+++ INPUT +++

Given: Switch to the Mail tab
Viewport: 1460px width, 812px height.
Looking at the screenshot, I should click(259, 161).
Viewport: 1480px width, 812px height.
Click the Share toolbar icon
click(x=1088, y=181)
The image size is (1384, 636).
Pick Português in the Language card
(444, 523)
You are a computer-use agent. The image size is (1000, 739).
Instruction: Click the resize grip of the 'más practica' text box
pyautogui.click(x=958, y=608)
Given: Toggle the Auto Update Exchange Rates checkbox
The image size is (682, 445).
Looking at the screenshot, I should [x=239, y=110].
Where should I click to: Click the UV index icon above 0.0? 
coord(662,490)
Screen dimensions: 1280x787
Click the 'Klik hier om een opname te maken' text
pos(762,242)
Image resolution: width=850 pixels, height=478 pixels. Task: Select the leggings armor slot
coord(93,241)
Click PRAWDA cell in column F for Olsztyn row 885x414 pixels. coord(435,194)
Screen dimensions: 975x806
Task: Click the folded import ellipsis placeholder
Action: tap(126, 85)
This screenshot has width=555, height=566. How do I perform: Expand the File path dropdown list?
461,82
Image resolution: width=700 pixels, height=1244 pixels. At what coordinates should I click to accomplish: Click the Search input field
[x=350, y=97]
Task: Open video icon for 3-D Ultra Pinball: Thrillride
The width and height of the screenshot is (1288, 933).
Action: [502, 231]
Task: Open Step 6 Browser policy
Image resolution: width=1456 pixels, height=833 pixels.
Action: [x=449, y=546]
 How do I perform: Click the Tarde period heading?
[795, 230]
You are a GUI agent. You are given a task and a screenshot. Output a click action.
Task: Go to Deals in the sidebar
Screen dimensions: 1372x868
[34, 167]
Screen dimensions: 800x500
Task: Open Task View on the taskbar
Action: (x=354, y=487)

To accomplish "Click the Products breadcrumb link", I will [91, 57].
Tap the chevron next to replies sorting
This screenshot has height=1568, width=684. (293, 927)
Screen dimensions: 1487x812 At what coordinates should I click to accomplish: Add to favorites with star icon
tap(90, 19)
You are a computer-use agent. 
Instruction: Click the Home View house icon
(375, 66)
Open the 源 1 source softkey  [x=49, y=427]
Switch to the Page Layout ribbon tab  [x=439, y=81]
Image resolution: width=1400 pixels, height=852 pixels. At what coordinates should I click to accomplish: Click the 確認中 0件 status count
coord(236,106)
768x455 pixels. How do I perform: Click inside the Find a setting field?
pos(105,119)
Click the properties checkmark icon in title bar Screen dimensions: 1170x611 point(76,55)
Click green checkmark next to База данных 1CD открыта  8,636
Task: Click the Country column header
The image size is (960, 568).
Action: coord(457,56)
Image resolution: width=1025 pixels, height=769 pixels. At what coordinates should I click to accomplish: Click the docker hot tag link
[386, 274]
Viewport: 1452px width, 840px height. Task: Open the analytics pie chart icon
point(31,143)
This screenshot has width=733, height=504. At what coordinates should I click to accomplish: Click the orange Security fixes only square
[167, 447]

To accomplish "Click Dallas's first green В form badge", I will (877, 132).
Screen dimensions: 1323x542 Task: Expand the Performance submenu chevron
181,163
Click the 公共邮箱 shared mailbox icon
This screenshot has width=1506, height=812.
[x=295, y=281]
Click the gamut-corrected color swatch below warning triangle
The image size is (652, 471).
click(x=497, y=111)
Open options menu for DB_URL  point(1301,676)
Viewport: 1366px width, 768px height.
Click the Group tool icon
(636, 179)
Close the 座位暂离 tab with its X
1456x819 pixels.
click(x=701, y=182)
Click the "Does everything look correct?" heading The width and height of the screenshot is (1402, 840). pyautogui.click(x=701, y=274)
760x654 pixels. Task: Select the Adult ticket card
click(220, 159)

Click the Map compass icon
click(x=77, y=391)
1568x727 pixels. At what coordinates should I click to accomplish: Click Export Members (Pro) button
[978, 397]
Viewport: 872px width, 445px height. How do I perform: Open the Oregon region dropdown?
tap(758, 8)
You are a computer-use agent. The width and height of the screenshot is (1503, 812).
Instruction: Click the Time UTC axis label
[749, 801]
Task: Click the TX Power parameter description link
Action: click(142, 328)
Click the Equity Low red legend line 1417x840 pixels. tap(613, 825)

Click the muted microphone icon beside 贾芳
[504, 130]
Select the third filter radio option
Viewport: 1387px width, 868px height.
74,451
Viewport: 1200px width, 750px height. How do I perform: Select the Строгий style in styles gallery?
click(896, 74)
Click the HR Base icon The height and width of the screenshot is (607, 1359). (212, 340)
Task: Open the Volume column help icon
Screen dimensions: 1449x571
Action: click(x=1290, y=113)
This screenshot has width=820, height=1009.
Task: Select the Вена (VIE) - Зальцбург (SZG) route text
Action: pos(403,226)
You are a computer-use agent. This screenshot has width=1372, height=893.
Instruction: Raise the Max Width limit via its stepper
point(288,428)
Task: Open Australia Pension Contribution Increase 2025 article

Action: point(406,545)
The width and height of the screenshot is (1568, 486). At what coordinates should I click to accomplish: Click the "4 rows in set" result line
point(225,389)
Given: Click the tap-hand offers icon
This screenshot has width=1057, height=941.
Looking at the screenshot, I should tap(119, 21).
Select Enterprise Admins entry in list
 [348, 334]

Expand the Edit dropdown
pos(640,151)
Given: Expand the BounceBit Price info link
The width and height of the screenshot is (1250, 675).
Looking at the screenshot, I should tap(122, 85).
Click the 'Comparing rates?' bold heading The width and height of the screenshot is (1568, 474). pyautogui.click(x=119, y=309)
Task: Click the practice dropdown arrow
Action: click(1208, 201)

+++

> **DIRECTIONS**:
Print all of the data above again, word for word, without changing anything.

> **TASK RESULT**:
Given: Switch to the Mail tab
Viewport: 1460px width, 812px height.
Looking at the screenshot, I should click(259, 161).
Viewport: 1480px width, 812px height.
Click the Share toolbar icon
click(x=1088, y=181)
The image size is (1384, 636).
Pick Português in the Language card
(444, 523)
You are a computer-use agent. The image size is (1000, 739).
Instruction: Click the resize grip of the 'más practica' text box
pyautogui.click(x=958, y=608)
Given: Toggle the Auto Update Exchange Rates checkbox
The image size is (682, 445).
Looking at the screenshot, I should [x=239, y=110].
Where should I click to: Click the UV index icon above 0.0? 
coord(662,490)
Screen dimensions: 1280x787
Click the 'Klik hier om een opname te maken' text
pos(762,242)
Image resolution: width=850 pixels, height=478 pixels. Task: Select the leggings armor slot
coord(93,241)
Click PRAWDA cell in column F for Olsztyn row 885x414 pixels. coord(435,194)
Screen dimensions: 975x806
Task: Click the folded import ellipsis placeholder
Action: tap(126, 85)
This screenshot has width=555, height=566. How do I perform: Expand the File path dropdown list?
461,82
Image resolution: width=700 pixels, height=1244 pixels. At what coordinates should I click to accomplish: Click the Search input field
[x=350, y=97]
Task: Open video icon for 3-D Ultra Pinball: Thrillride
The width and height of the screenshot is (1288, 933).
Action: [502, 231]
Task: Open Step 6 Browser policy
Image resolution: width=1456 pixels, height=833 pixels.
Action: [x=449, y=546]
 How do I perform: Click the Tarde period heading?
[795, 230]
You are a GUI agent. You are given a task and a screenshot. Output a click action.
Task: Go to Deals in the sidebar
Screen dimensions: 1372x868
[34, 167]
Screen dimensions: 800x500
Task: Open Task View on the taskbar
Action: (x=354, y=487)

To accomplish "Click the Products breadcrumb link", I will [91, 57].
Tap the chevron next to replies sorting
This screenshot has height=1568, width=684. (293, 927)
Screen dimensions: 1487x812 At what coordinates should I click to accomplish: Add to favorites with star icon
tap(90, 19)
You are a computer-use agent. 
Instruction: Click the Home View house icon
(375, 66)
Open the 源 1 source softkey  [x=49, y=427]
Switch to the Page Layout ribbon tab  [x=439, y=81]
Image resolution: width=1400 pixels, height=852 pixels. At what coordinates should I click to accomplish: Click the 確認中 0件 status count
coord(236,106)
768x455 pixels. How do I perform: Click inside the Find a setting field?
pos(105,119)
Click the properties checkmark icon in title bar Screen dimensions: 1170x611 point(76,55)
Click green checkmark next to База данных 1CD открыта  8,636
Task: Click the Country column header
The image size is (960, 568).
Action: coord(457,56)
Image resolution: width=1025 pixels, height=769 pixels. At what coordinates should I click to accomplish: Click the docker hot tag link
[386, 274]
Viewport: 1452px width, 840px height. Task: Open the analytics pie chart icon
point(31,143)
This screenshot has width=733, height=504. At what coordinates should I click to accomplish: Click the orange Security fixes only square
[167, 447]

To accomplish "Click Dallas's first green В form badge", I will (877, 132).
Screen dimensions: 1323x542 Task: Expand the Performance submenu chevron
181,163
Click the 公共邮箱 shared mailbox icon
This screenshot has width=1506, height=812.
[x=295, y=281]
Click the gamut-corrected color swatch below warning triangle
The image size is (652, 471).
click(x=497, y=111)
Open options menu for DB_URL  point(1301,676)
Viewport: 1366px width, 768px height.
Click the Group tool icon
(636, 179)
Close the 座位暂离 tab with its X
1456x819 pixels.
click(x=701, y=182)
Click the "Does everything look correct?" heading The width and height of the screenshot is (1402, 840). pyautogui.click(x=701, y=274)
760x654 pixels. Task: Select the Adult ticket card
click(220, 159)

Click the Map compass icon
click(x=77, y=391)
1568x727 pixels. At what coordinates should I click to accomplish: Click Export Members (Pro) button
[978, 397]
Viewport: 872px width, 445px height. How do I perform: Open the Oregon region dropdown?
tap(758, 8)
You are a computer-use agent. The width and height of the screenshot is (1503, 812).
Instruction: Click the Time UTC axis label
[749, 801]
Task: Click the TX Power parameter description link
Action: click(142, 328)
Click the Equity Low red legend line 1417x840 pixels. tap(613, 825)

Click the muted microphone icon beside 贾芳
[504, 130]
Select the third filter radio option
Viewport: 1387px width, 868px height.
74,451
Viewport: 1200px width, 750px height. How do I perform: Select the Строгий style in styles gallery?
click(896, 74)
Click the HR Base icon The height and width of the screenshot is (607, 1359). (212, 340)
Task: Open the Volume column help icon
Screen dimensions: 1449x571
Action: click(x=1290, y=113)
This screenshot has width=820, height=1009.
Task: Select the Вена (VIE) - Зальцбург (SZG) route text
Action: pos(403,226)
You are a computer-use agent. This screenshot has width=1372, height=893.
Instruction: Raise the Max Width limit via its stepper
point(288,428)
Task: Open Australia Pension Contribution Increase 2025 article

Action: point(406,545)
The width and height of the screenshot is (1568, 486). At what coordinates should I click to accomplish: Click the "4 rows in set" result line
point(225,389)
Given: Click the tap-hand offers icon
This screenshot has width=1057, height=941.
Looking at the screenshot, I should tap(119, 21).
Select Enterprise Admins entry in list
 [348, 334]

Expand the Edit dropdown
pos(640,151)
Given: Expand the BounceBit Price info link
The width and height of the screenshot is (1250, 675).
Looking at the screenshot, I should tap(122, 85).
Click the 'Comparing rates?' bold heading The width and height of the screenshot is (1568, 474). pyautogui.click(x=119, y=309)
Task: Click the practice dropdown arrow
Action: click(1208, 201)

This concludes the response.